> [Exercises]
[a] Decide whether each statement below agrees with the salon summary, answering yes or no and quoting the words of the text that settle it: (i) Professor Sun holds that student learning data in China belongs to education technology companies; (ii) Norwegian students do not want their parents to monitor their every move in school through learning analysis tools; (iii) Professor Yuan Li describes Chinese parents' attitude toward the collection and management of learning data as more open.
[b] Write out the part of the salon summary starting at "The exchange and" and ending at "teachers and students.", swapping "teachers and students" for "students and parents".
[c] According to the salon summary, what does Professor Sun say technology companies have with respect to student learning data?

Professor Wasson initiated a discussion about the impact of differences in data management and legal norms on different countries and cultures. What are the differences between China and Norway in terms of data collectors and sharers? Professor Sun believes that, like Norway, student learning data in China belongs to students and schools, not education technology companies. Technology companies only have limited rights to use the data and do not have ownership. Professor Wasson emphasized that ownership issues of some implicit data still need further discussion, such as some time-related data, specific times when users use a certain platform or tool, and other implicit data. She proposed that the management and ownership issues of such data are worthy of attention and discussion.

Finally, Professor Wasson mentioned that Norwegian students do not want their parents to monitor their every move in school through learning analysis tools. Professor Yuan Li believes that the situation in China is different. Parents are very concerned about their children's learning in school and hope that schools and teachers can share students' learning and progress in a timely manner. Therefore, their attitude towards the collection and management of learning data is more open, which provides space and possibilities for technology platforms and tools to collect and analyze student activity data. Professor Wasson stated that it is commendable for parents to want to know about their children's lives in school and provide help, but in a digital and intelligent educational scenario, it has raised a series of new issues. For example, in the past, students only brought math textbooks home, and parents understood the math problems their children encountered through the textbook. Now, through intelligent tools, all behaviors and performances of students during school can be recorded. Whether we need to share all data with parents, or which data to share, is a question worth exploring in the future.

The exchange and discussion ended with a lot of thoughts and expectations for the 2022 Future Education International Salon. Everyone looks forward to a more exciting salon in 2023, which will bring deeper thinking collisions and visions of future education to teachers and students.

> [Recorded data]
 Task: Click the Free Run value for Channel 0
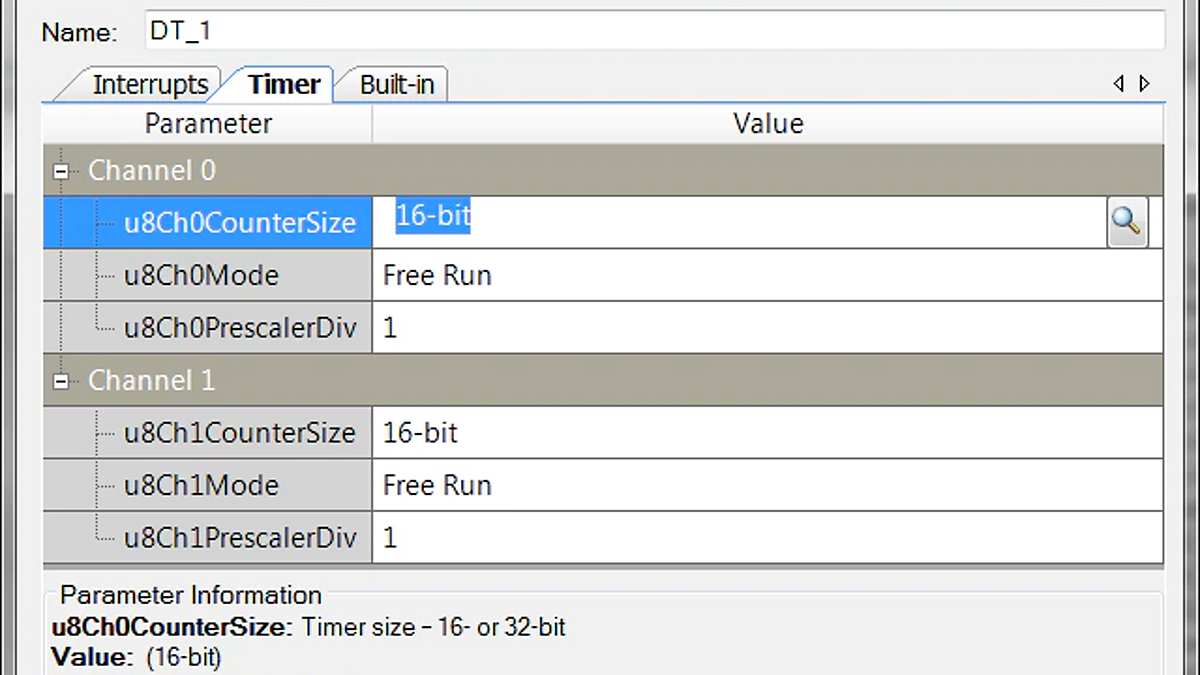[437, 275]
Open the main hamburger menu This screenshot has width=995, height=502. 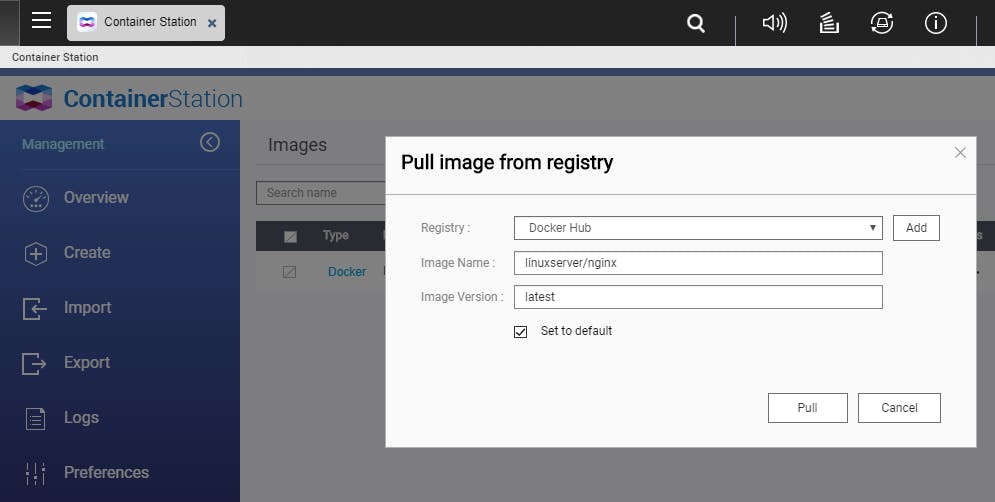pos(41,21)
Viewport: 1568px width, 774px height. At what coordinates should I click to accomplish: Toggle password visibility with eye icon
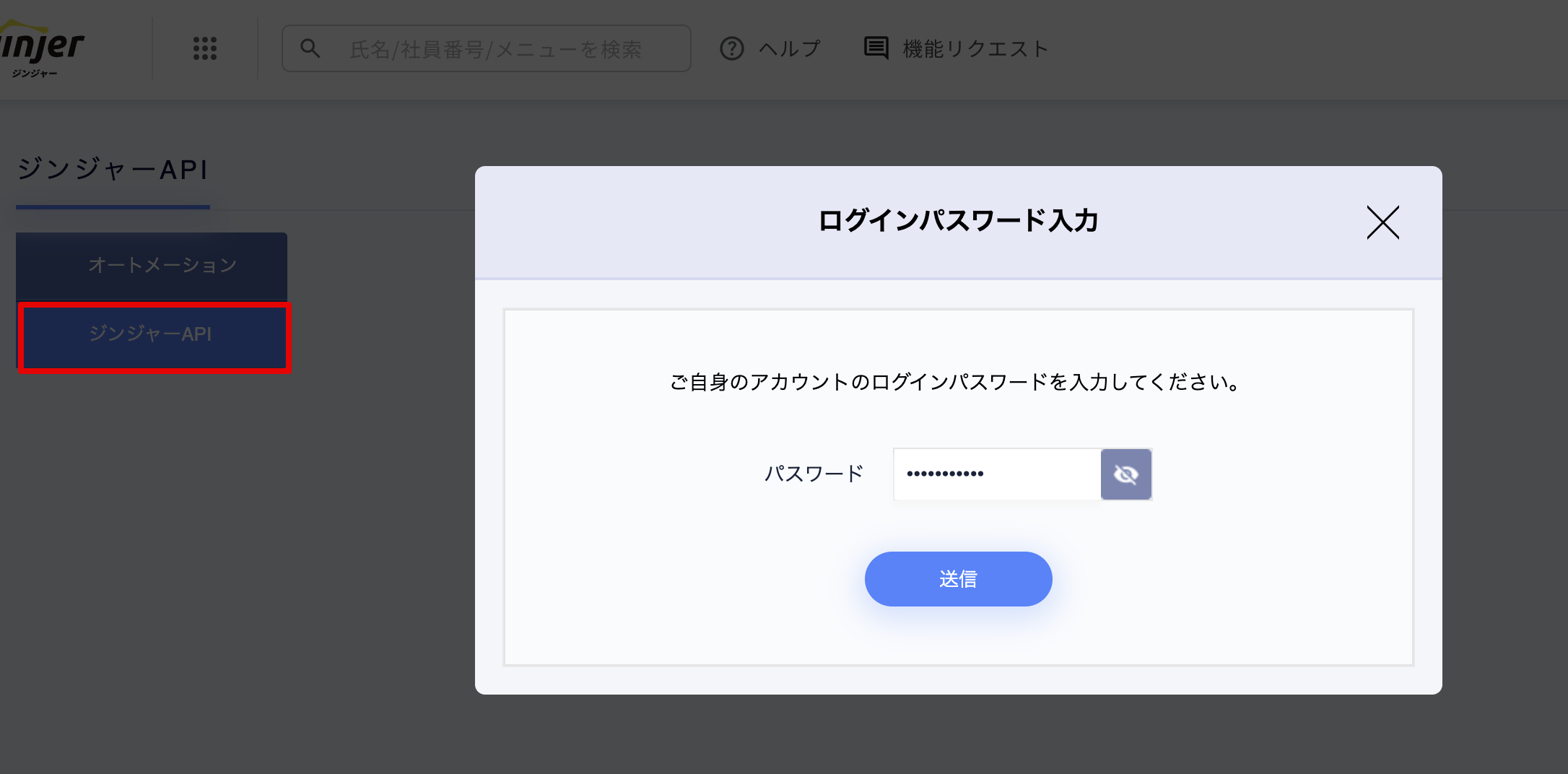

> [Results]
[a]
(i) No: "student learning data in China belongs to students and schools, not education technology companies."
(ii) Yes: "Norwegian students do not want their parents to monitor their every move in school through learning analysis tools."
(iii) Yes: "their attitude towards the collection and management of learning data is more open."

[b]
The exchange and discussion ended with a lot of thoughts and expectations for the 2022 Future Education International Salon. Everyone looks forward to a more exciting salon in 2023, which will bring deeper thinking collisions and visions of future education to students and parents.

[c] Only limited rights to use the data, and no ownership.